Ocean and sea-ice reanalyses are reconstructions of historical ocean and sea-ice states by ingesting observations into simulated model states through data assimilation methods. Reanalysis provides invaluable information for climate monitoring and is an essential component in long-term prediction such as seasonal to decadal forecasts. The Ocean ReAnalysis System-6 (ORAS6) is the 6th generation of ocean and sea-ice reanalysis system developed at ECMWF. ORAS6 is forced by hourly ERA5 atmospheric fields and uses an ensemble variational ocean data assimilation (EDA) to produce an 11-member ensemble of ocean reanalyses. Both the new EDA system and the use of the latest reprocessed input datasets help making better use of ocean observations to provide ocean states with improved fit to observations both at the surface and the subsurface, a better representation of the daily cycle of the surface temperature and more accurate ocean transports. ORAS6 sea-ice states are produced using a new multi-category sea ice model assimilating sea-ice concentration observations and show improved fit to satellite observations. This increased complexity came with its lot of technical challenges but now opens the door for the future assimilation of new sea-ice variables such as sea-ice thickness and new diagnostics such as snow depth over sea-ice that will benefit from future satellite missions.

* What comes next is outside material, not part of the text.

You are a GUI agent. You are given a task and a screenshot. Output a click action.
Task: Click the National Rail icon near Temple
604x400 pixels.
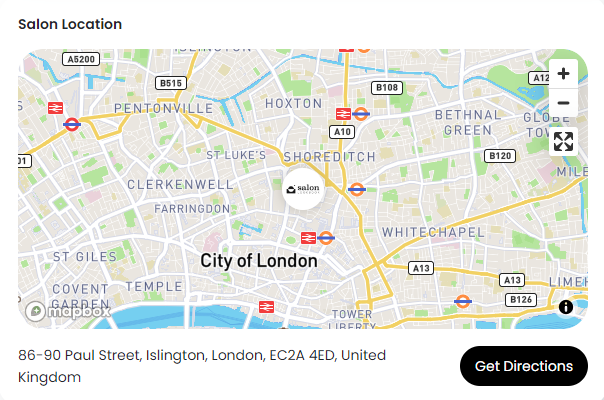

Ocean and sea-ice states from ORAS6 will be used to initialise the ocean component of the ECMWF operational coupled ensemble forecasts and provide the lower boundary conditions for the upcoming ERA6 atmospheric reanalysis produced by the Copernicus Climate Change Service (C3S). This presentation will feature results from the first stream of production of ORAS6 covering the most recent decade as well as a preview of ORAS6 streams covering the rest of the satellite-observed decades as well as the pre-satellite period with a focus on performance evaluation against the current ECMWF operational system-5 (ORAS5).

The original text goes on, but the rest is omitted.